Unfortunately, time has stood still for his aged parents. Why wouldn’t it? They’ve not only lost a son but their moral and financial support. Retired and jobless, the father talks about a dismal future without his son. Deep lines run across his features, probably deepened more by the prospect of spending his old age in hopelessness, despair, and abject penury. The mother doesn’t speak much, and understandably so.
We call for the wife. She is working in the tea gardens – pruning tea bushes, and but comes home complaining about not getting time off from work every day. Apparently, some officers from Block Development Office had come, asking for her to submit her husband’s death certificate. She wanted to know why, but they didn’t tell her, ‘so I declined’, she told us.

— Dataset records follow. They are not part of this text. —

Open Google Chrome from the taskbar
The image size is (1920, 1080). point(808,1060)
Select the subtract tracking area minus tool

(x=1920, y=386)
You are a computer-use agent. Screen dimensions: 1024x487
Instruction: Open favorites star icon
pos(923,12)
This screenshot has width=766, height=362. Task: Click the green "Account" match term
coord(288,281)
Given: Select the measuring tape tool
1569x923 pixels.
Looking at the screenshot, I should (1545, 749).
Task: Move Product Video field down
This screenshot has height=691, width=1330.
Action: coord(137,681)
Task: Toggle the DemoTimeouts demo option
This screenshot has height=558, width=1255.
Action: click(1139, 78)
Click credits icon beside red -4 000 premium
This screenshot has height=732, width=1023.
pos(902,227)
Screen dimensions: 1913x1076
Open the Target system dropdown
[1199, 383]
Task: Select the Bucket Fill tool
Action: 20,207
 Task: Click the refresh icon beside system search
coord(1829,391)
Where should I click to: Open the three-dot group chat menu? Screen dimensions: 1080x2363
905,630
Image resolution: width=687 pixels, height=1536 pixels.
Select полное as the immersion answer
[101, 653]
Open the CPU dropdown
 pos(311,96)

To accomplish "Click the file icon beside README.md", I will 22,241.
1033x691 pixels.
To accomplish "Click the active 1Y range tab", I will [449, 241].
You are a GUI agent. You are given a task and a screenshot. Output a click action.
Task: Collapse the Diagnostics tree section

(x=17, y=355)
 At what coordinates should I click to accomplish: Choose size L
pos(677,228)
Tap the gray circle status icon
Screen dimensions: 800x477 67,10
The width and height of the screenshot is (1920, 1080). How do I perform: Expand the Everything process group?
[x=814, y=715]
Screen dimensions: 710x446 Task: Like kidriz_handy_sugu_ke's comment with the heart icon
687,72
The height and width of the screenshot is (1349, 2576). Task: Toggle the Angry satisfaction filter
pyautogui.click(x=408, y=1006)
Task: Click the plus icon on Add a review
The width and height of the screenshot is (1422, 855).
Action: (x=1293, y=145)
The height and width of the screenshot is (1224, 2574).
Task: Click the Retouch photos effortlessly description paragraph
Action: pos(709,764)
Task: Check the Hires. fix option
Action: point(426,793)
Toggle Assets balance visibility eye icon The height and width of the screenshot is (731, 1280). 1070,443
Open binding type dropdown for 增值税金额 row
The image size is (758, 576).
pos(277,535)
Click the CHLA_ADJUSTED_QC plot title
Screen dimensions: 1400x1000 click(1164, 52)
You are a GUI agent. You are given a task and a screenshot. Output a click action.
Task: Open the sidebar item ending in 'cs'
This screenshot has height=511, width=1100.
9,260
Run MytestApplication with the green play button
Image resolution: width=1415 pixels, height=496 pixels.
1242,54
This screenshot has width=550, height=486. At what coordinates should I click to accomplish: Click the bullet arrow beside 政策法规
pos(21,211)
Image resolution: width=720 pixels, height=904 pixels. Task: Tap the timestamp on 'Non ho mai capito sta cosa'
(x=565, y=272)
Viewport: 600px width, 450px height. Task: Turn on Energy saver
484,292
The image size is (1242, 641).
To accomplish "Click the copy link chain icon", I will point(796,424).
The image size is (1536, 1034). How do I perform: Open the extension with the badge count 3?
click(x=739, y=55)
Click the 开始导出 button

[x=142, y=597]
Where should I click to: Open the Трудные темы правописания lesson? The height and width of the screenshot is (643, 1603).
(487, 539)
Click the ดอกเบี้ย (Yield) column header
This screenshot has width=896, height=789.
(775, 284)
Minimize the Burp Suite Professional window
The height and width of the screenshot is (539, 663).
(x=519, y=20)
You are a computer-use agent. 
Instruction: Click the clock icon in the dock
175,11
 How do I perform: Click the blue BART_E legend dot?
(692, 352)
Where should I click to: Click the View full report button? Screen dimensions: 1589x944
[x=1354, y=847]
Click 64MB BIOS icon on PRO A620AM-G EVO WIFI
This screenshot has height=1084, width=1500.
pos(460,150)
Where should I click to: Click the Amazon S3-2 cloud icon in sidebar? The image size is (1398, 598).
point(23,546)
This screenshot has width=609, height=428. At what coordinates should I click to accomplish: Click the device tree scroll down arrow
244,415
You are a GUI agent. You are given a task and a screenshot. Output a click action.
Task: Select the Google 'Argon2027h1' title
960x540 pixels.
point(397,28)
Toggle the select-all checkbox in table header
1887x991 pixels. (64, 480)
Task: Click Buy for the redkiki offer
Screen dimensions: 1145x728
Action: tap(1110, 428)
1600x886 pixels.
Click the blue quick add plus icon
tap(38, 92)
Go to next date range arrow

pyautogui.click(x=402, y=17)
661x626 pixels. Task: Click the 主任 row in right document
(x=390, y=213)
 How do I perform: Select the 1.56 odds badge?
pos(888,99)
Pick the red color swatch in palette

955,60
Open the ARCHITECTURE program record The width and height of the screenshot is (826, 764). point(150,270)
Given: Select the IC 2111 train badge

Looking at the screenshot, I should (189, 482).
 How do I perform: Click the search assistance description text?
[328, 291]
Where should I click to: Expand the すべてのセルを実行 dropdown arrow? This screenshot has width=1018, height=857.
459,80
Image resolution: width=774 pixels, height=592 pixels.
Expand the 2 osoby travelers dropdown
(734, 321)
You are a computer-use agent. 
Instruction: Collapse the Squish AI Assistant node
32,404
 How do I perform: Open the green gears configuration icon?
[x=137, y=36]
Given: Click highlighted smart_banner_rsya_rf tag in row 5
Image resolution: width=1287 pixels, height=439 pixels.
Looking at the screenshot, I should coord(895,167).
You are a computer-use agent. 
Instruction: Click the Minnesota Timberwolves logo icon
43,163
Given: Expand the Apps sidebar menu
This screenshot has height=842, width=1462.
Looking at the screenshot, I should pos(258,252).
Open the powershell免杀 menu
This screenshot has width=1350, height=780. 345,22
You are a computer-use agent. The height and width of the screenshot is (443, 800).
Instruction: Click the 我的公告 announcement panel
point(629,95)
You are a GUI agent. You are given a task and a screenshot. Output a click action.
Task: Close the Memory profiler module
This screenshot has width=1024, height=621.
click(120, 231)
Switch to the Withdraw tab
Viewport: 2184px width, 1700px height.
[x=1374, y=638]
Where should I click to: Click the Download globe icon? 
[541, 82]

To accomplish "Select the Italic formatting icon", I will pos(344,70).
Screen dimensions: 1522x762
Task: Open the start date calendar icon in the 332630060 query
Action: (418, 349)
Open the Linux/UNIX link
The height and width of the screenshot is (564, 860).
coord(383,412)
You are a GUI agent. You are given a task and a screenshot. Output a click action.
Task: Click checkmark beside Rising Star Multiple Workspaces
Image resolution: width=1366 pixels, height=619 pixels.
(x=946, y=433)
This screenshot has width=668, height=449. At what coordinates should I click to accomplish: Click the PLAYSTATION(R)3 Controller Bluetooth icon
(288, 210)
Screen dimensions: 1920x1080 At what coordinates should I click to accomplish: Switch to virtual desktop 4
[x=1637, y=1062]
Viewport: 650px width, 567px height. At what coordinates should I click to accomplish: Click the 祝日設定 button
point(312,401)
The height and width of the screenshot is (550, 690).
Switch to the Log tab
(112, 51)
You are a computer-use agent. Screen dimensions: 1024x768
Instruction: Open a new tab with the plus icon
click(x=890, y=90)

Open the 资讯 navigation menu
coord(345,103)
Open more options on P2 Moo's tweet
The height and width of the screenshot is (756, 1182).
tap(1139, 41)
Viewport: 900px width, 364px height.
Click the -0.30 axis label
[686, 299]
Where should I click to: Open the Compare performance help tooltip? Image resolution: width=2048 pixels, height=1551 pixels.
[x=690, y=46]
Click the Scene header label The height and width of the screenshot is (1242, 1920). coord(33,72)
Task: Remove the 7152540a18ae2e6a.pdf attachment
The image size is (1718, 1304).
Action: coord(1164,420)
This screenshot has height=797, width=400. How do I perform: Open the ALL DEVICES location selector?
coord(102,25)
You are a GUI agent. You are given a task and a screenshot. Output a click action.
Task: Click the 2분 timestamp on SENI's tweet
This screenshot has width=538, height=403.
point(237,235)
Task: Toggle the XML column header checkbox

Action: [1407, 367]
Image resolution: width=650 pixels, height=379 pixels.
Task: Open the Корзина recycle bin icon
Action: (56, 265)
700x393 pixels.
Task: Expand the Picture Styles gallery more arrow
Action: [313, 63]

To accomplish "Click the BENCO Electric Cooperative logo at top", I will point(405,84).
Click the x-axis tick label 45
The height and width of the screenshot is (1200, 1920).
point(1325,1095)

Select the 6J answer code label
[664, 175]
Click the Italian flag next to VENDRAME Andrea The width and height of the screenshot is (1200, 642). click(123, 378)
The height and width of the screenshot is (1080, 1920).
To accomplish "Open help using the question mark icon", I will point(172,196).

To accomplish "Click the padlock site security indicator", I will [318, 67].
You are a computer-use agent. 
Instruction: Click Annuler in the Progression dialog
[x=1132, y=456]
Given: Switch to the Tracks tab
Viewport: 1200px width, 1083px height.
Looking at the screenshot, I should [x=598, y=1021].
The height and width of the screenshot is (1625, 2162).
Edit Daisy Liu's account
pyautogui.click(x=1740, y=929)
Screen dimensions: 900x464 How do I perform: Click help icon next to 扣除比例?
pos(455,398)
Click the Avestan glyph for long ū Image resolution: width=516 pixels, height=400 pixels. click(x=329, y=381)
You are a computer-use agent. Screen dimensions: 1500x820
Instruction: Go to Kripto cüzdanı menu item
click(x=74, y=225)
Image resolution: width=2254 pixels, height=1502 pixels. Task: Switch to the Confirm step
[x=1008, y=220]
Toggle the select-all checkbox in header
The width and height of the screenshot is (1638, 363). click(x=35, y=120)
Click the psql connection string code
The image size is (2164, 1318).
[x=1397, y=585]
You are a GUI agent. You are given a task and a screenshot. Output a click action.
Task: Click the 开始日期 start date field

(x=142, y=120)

She lives on the floor below where Ashish’s parents live. We take off our shoes before setting our feet on the clay-plastered bare floor. Here too, an alter, a bed and a single bench fill the room. Tin walls encase the single room, adorned with a row of framed certificates featuring her husband’s passport-size photograph – certificates given by various political outfits. And conveniently forgotten, no doubt.
We ask her how she is doing. Life has to go on, she philosophizes. After all, she has two school-going children: a daughter going on to class 9 and a boy who cleared his 11th standard but is seriously considering dropping out and lending a hand to his mother. “As long as I can walk an hour and a half to the tea garden and pluck leaves, I want my children to study,” she says. How are you managing, do you receive any support, we ask. She shakes her head to indicate ‘no.’
She picks up a knapsack and shows us where the bullet exited, splintering the metal support inside the strap. “I washed the blood off with a lot of difficulties,” she says. That must have been a tough, heart-breaking task. But life has been tougher – living in constant fear, being picked up from her workplace at odd hours, interrogated, threatened, bribed, cajoled… She comes across as a hardy, but a surprisingly sharp lady. She tells us she has successfully thwarted all attempts to put compensatory money into her hands – through all of the aforementioned methods. I marvel at her fortitude. A lesser mortal in her place would have buckled.
A local NGO had come by a few days back and offered to help support her daughter’s education. She gracefully accepted the help on the condition that she would provide them with bills. The integrity of the highest order and I look at her with respect.
My friend who represents Darjeeling Together initiative offers to support her son on behalf of the group so that he completes his higher secondary education. (The boy has already been to a recruitment camp at Bengdubi, albeit without success). She accepts graciously, not bothering to count what has been placed in her weather-beaten hands.
As we drive back in the evening, a thick fog envelops the road through Sukhiapokhri. The same fog, I realize, was upon those of us who sat far away from ‘Ground Zero’ and waged useless war with those who believed in continuing with the strife – even if it meant following a leader who was underground – just so to maintain the momentum.
Keyboards warriors and armchair critics, it is time to lift the veil of fog.